The international troupes will present their music on such Chinese streaming platforms as iQiyi, Youku and Bilibili.
This year’s festival theme will celebrate the 2022 Beijing Winter Olympic Games.
“Audiences anticipate and celebrate the Meet in Beijing International Arts Festival every year,” says Li Jinsheng, president of the China Arts and Entertainment Group, the event’s organizer.
“It brings together artists from all around the world in (China’s) capital. Though this year’s event has to be rearranged because of the outbreak, we still want to provide audiences with a diverse selection of events through online programs.”
He adds that the festival has attracted over 30,000 artists from 120 countries and regions and more than 4.3 million audience members since 2000.
Public art-education activities about the Winter Olympics will offer diverse choices of events related to winter sports and the Games’ culture, especially for younger people.
Dancer-choreographer Shen Wei, who’s known for his work on the opening ceremony of the 2008 Beijing Olympic Games, will speak at a forum at the Tianqiao Performing Arts Center on Jan 14 and 15.
The New York-based artist choreographed the breathtakingly beautiful dance piece, Scroll Painting, in which dancers performed on a constantly changing LED scroll of Chinese ink-and-wash paintings, depicting the evolution of China since ancient times.
“Many of my works have been staged at art festivals around the globe. I believe art festivals help create conversations across cultures,” says Shen, who will share his views about the relationships among art festivals, cities and the public.

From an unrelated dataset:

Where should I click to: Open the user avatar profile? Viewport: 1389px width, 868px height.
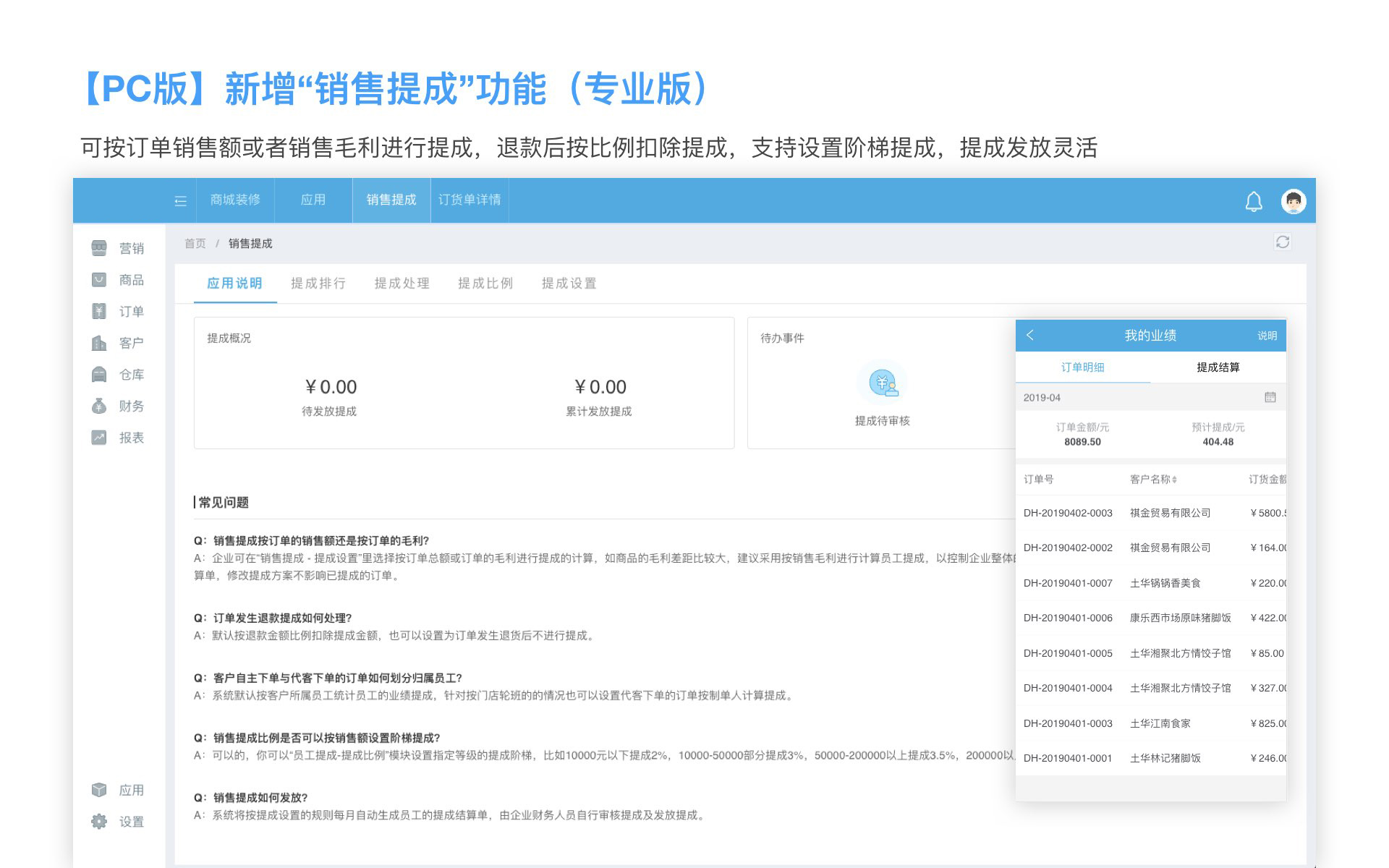(x=1293, y=201)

In 1979, a group of student performers from Brigham Young University in the US state of Utah made history when they became one of the first Western groups to perform in China. The group has since returned to the country about 30 times. A documentary about BYU’s and China’s four-decade-long friendship will be screened at the Tianqiao Performing Arts Center.

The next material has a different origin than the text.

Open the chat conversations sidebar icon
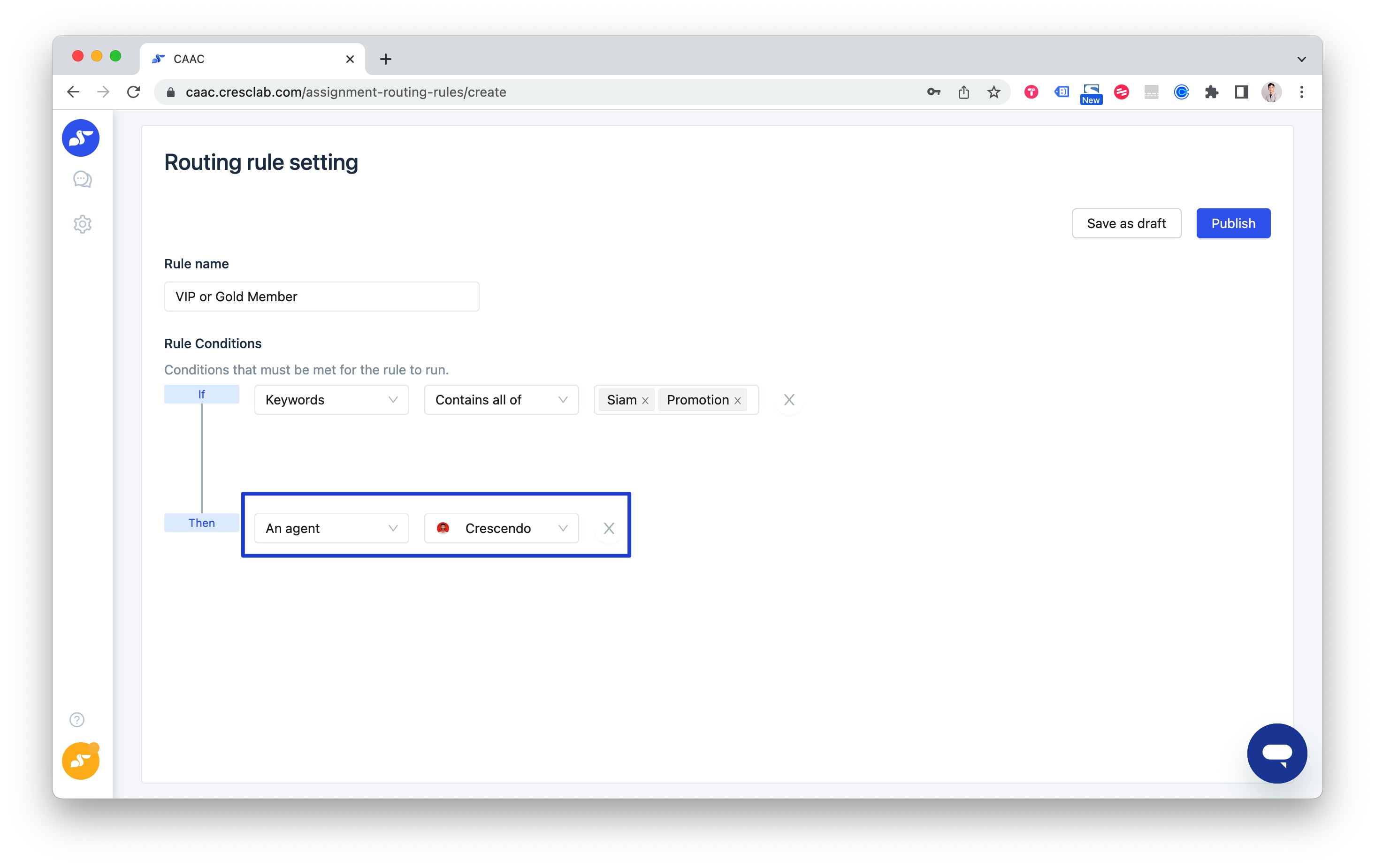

Beijing Philharmonic Choir, China National Traditional Orchestra and the Philharmonic Male Chorus will stage concerts celebrating the 100th anniversary of the founding of the Communist Party of China at the Beijing Concert Hall.
The opera section will feature such productions as Guangzhou Opera House’s commissioned work, Marco Polo, and Mozart’s The Magic Flute and Puccini’s Turandot, both produced by Bregenzer Festspiele (Bregenz Festival).
The Latin American Arts Session is a part of Meet in Beijing International Arts Festival launched in 2013 to showcase the region’s cultural diversity.
Over 300 artists from 24 Latin American countries have since performed during the festival. This year’s session will present eight programs, covering classical music, dance, choir and documentaries. Highlights include a Cuban cappella group Vocal Sampling, salsa troupe Ensalsate Dance Columbia, the National Youth Symphony Orchestra of the Dominican Republic and Peru’s National Folk Dance Company.
The festival will also feature exhibitions, including paintings by Huang Zhou (1925-97), He Xiangning (1878-1972) and Li Keran (1907-89).
This year’s Meet in Beijing International Arts Festival will close with a gala for the launch ceremony of the one-year countdown to the Beijing 2022 Olympic and Paralympic Winter Games.